From the material below, list every line containing "Save".

### MATERIAL SHOWN
-*-

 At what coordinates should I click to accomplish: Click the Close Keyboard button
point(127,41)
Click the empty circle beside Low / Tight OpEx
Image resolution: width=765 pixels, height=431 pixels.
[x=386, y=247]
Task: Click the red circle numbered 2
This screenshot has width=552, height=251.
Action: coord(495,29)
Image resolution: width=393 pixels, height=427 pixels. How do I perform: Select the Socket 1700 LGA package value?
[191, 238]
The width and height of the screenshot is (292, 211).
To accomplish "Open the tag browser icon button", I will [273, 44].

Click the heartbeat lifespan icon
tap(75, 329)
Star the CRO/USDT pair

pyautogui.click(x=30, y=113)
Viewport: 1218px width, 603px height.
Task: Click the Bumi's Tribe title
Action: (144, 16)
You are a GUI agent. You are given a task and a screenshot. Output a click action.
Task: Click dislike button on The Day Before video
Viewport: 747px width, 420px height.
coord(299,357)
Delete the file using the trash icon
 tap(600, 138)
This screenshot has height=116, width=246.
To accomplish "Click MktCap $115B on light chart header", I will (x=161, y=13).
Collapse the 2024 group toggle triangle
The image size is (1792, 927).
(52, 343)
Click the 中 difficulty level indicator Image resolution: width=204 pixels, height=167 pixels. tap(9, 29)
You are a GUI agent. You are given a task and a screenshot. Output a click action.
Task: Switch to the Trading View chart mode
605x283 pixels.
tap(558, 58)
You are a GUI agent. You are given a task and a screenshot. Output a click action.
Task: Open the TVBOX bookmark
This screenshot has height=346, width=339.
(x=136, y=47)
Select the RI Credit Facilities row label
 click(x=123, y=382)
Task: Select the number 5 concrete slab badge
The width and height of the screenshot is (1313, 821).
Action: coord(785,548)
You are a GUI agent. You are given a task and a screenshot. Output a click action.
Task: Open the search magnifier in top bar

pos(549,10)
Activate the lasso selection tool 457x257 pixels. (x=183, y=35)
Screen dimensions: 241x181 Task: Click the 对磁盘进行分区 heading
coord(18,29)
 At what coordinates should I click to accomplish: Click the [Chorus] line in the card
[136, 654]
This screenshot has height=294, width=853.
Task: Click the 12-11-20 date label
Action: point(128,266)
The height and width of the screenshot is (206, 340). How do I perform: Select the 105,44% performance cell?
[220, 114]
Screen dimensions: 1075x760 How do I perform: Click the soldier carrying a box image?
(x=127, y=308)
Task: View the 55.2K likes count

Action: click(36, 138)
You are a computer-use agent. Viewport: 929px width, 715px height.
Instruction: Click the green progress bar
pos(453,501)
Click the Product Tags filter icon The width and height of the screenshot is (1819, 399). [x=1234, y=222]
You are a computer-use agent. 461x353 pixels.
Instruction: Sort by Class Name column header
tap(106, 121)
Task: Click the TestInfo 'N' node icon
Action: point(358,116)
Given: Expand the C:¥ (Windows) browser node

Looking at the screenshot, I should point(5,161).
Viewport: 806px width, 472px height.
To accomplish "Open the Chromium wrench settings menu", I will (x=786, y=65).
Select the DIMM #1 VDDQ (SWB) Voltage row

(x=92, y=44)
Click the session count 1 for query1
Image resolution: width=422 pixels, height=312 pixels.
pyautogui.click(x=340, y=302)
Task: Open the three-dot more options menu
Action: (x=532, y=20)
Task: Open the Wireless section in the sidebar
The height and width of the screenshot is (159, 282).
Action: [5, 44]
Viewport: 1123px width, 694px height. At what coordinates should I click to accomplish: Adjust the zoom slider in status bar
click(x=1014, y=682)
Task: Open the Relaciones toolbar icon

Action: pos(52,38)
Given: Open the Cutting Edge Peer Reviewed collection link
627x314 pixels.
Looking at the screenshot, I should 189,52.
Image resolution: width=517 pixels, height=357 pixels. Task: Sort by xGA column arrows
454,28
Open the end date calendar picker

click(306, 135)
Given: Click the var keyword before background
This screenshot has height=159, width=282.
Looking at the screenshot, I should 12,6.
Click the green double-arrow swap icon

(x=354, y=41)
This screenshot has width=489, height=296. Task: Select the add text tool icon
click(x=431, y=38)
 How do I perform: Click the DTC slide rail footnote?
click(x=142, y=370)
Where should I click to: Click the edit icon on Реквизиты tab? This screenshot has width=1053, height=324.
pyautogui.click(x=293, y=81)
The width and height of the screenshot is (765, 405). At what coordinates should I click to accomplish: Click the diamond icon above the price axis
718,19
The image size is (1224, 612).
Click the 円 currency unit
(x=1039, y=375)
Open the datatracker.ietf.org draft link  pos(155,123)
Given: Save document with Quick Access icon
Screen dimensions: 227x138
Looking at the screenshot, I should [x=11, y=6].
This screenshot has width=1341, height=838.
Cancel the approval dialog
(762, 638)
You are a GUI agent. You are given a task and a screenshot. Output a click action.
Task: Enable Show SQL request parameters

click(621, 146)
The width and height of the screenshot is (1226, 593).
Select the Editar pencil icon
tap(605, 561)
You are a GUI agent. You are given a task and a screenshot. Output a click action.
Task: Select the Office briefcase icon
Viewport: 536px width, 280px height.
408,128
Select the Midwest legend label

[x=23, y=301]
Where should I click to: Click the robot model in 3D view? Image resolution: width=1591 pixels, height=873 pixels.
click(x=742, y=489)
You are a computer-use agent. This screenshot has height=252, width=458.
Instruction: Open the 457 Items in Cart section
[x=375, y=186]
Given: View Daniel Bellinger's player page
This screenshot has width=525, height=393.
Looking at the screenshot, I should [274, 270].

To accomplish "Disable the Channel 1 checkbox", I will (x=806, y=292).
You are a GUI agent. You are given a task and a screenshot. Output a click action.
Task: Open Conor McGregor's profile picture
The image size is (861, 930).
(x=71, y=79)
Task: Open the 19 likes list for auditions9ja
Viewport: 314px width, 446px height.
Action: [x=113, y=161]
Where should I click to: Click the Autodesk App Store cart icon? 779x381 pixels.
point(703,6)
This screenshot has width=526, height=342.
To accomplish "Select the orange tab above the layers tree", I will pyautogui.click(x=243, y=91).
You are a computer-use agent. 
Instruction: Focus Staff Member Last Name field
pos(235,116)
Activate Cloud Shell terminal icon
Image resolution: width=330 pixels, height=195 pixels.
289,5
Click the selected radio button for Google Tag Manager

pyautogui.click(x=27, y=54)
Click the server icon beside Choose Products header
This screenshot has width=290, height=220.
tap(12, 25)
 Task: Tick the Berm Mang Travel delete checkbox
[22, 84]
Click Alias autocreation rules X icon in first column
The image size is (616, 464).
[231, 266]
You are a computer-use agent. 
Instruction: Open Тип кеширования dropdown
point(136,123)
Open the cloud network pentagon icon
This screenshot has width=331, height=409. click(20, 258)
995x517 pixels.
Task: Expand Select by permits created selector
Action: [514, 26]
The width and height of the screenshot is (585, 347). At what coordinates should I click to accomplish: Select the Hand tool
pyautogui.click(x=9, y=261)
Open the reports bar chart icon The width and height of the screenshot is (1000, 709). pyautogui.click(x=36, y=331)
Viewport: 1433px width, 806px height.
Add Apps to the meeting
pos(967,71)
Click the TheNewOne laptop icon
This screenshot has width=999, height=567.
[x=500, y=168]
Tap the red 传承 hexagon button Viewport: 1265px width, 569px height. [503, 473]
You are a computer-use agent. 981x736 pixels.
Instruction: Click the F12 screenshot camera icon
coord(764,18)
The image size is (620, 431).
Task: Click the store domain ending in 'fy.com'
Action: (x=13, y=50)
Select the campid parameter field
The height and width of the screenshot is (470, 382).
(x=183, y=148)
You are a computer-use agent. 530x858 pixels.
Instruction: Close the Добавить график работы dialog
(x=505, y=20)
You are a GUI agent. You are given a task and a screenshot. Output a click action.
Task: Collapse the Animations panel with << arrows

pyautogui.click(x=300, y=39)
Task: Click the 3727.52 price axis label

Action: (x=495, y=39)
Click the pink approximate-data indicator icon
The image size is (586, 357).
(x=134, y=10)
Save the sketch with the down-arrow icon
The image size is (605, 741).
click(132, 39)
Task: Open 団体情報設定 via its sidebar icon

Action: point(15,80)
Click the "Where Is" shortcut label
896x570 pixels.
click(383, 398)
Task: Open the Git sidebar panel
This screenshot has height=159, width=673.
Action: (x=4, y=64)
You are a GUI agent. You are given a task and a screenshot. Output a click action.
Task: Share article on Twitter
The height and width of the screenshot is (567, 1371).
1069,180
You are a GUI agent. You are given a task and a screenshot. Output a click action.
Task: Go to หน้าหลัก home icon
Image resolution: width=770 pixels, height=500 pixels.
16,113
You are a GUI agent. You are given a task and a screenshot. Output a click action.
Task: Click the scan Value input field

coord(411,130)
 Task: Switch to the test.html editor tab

-*-

### RESPONSE AREA
Given: Save document with Quick Access icon
Save the sketch with the down-arrow icon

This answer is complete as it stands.